Top of Task data

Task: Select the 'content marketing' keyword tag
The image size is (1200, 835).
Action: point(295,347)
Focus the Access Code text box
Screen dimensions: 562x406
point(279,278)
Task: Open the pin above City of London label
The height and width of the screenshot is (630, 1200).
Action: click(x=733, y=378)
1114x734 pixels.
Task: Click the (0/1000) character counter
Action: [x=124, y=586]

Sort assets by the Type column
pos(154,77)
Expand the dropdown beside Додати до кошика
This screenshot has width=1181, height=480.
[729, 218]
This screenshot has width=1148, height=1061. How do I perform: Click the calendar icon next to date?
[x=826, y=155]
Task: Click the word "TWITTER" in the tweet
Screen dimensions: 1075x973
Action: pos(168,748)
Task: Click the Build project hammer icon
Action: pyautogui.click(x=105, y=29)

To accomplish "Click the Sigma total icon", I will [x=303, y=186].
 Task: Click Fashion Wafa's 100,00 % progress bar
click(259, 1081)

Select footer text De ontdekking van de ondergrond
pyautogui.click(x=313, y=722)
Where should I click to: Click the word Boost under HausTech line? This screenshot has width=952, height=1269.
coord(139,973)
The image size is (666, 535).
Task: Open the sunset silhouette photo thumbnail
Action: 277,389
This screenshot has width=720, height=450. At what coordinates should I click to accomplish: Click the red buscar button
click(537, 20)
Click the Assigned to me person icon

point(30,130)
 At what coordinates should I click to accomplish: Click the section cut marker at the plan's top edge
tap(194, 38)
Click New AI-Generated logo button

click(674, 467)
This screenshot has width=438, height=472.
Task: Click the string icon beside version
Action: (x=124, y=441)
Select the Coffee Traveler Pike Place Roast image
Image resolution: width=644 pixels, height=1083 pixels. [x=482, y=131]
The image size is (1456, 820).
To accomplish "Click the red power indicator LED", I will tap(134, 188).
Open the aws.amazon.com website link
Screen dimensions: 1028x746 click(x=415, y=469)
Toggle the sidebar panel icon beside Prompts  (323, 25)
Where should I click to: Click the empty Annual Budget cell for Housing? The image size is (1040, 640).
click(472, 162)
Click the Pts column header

Bottom of Task data

Each line carrying the string "will" should be copied out from the entries.

To accomplish "Click the Sigma total icon", I will [x=303, y=186].
To accomplish "Click the red power indicator LED", I will tap(134, 188).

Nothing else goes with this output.